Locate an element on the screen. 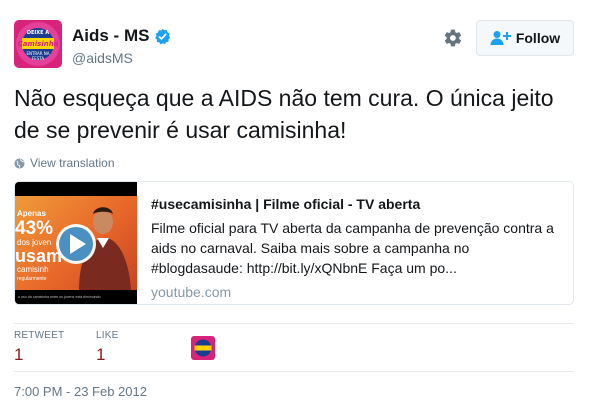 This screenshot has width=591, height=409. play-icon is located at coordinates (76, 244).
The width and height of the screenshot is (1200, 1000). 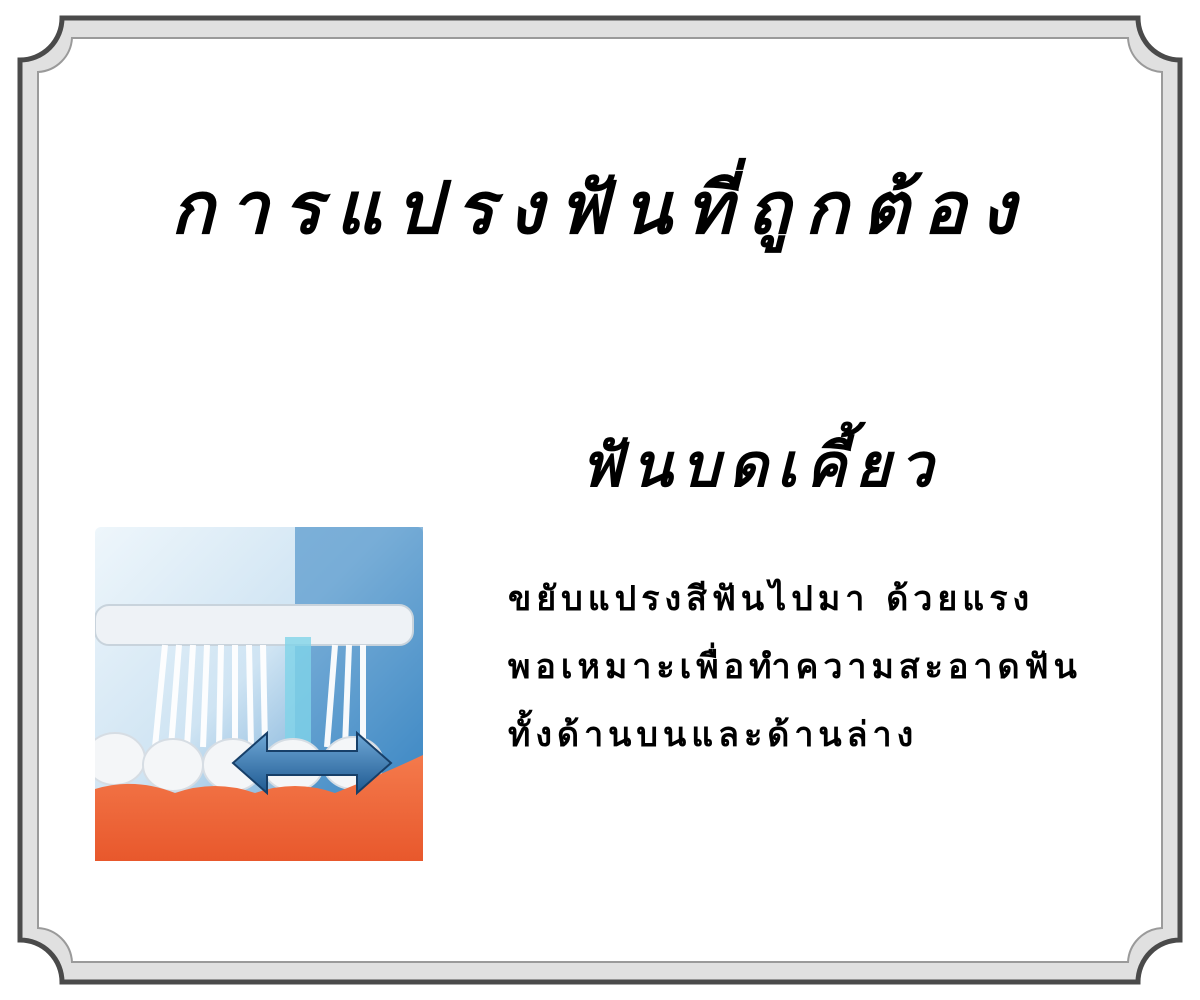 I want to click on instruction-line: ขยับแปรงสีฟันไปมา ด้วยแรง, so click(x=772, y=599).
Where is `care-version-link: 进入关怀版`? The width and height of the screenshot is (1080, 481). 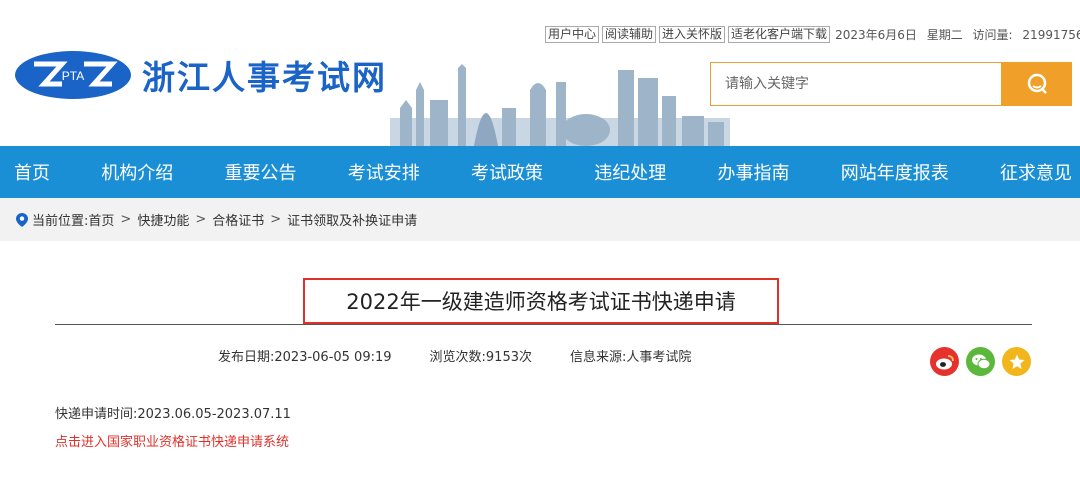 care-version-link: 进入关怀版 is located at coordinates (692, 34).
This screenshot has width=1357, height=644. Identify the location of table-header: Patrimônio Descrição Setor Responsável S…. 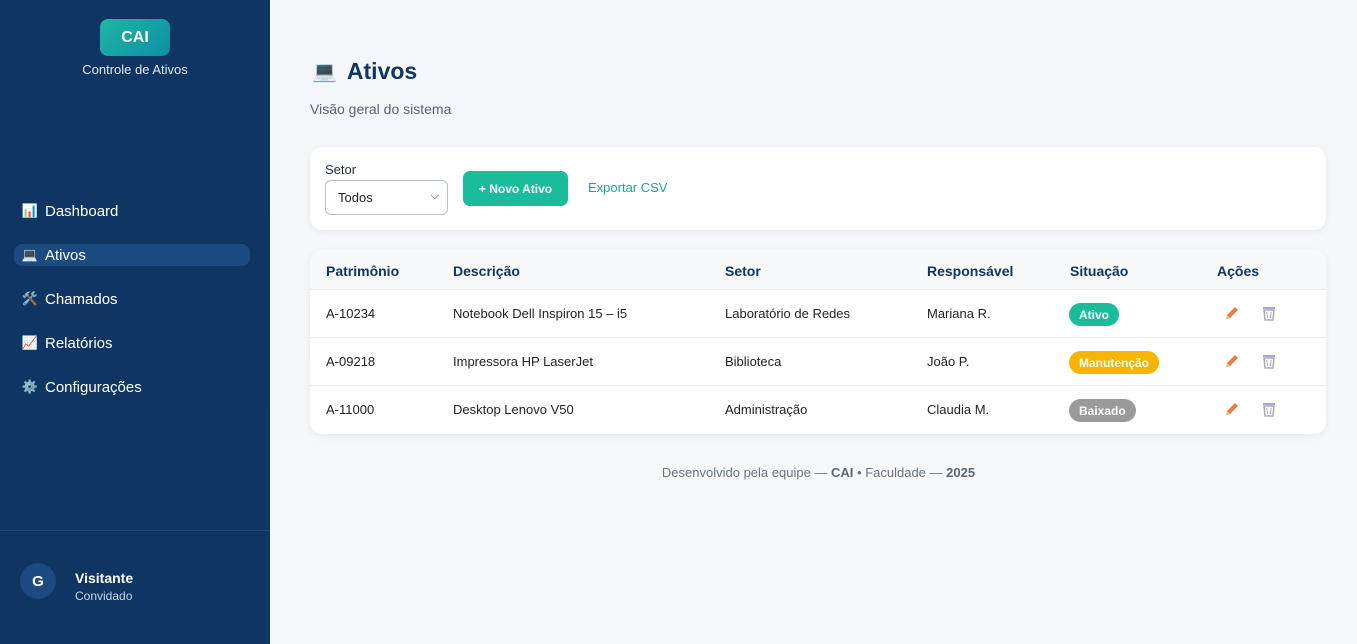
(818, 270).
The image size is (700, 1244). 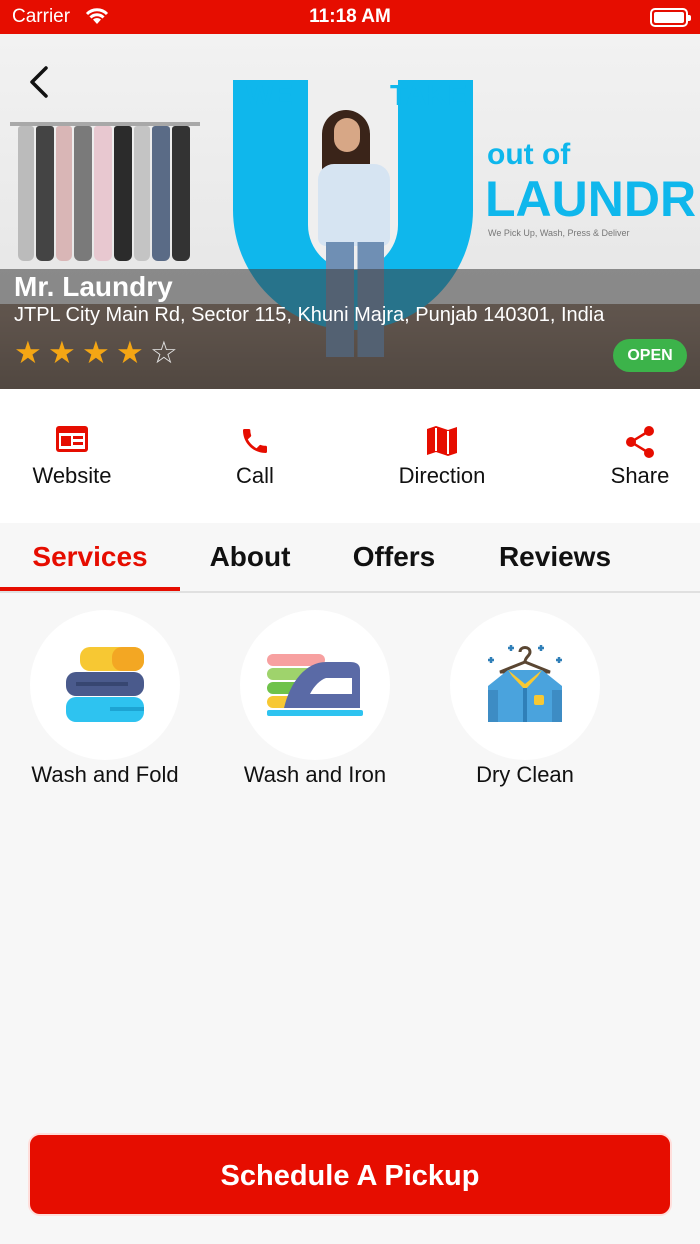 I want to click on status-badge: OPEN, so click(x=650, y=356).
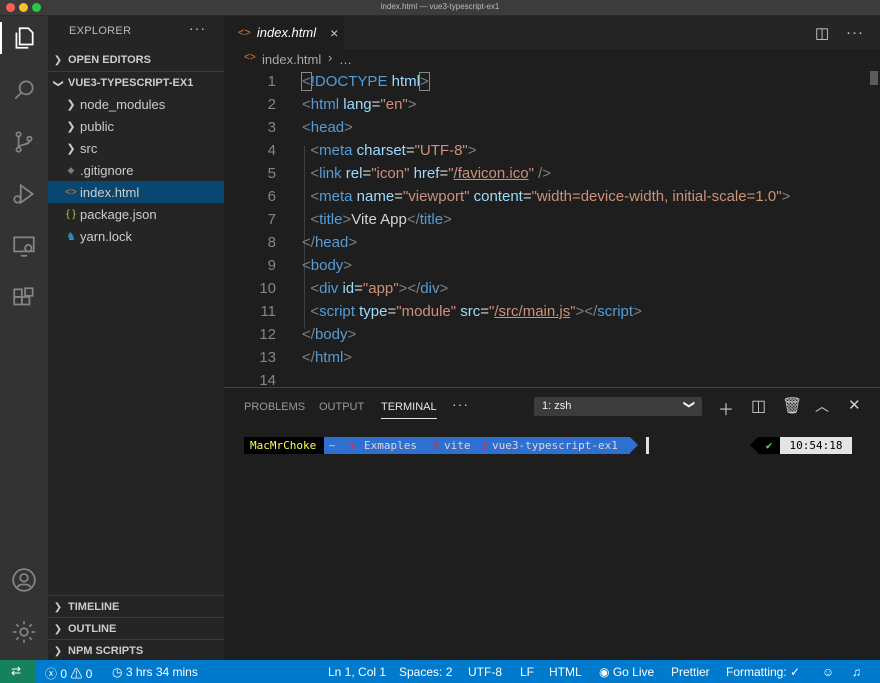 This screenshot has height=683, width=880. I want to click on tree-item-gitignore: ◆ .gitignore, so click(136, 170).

________________________

Required action >>
Convert the stretch of records from the line that contains "This screenshot has width=1357, height=644." through the line that contains "(818, 270)." into a two-column CSV with the columns instruction and location. Each request gets one row, with its text and its answer each in a single quoted field, line breaks replaced by spaces, and the pictures omitted.

Response to the exercise >>
instruction,location
"This screenshot has width=1357, height=644. Identify the location of table-header: Patrimônio Descrição Setor Responsável S….","(818, 270)."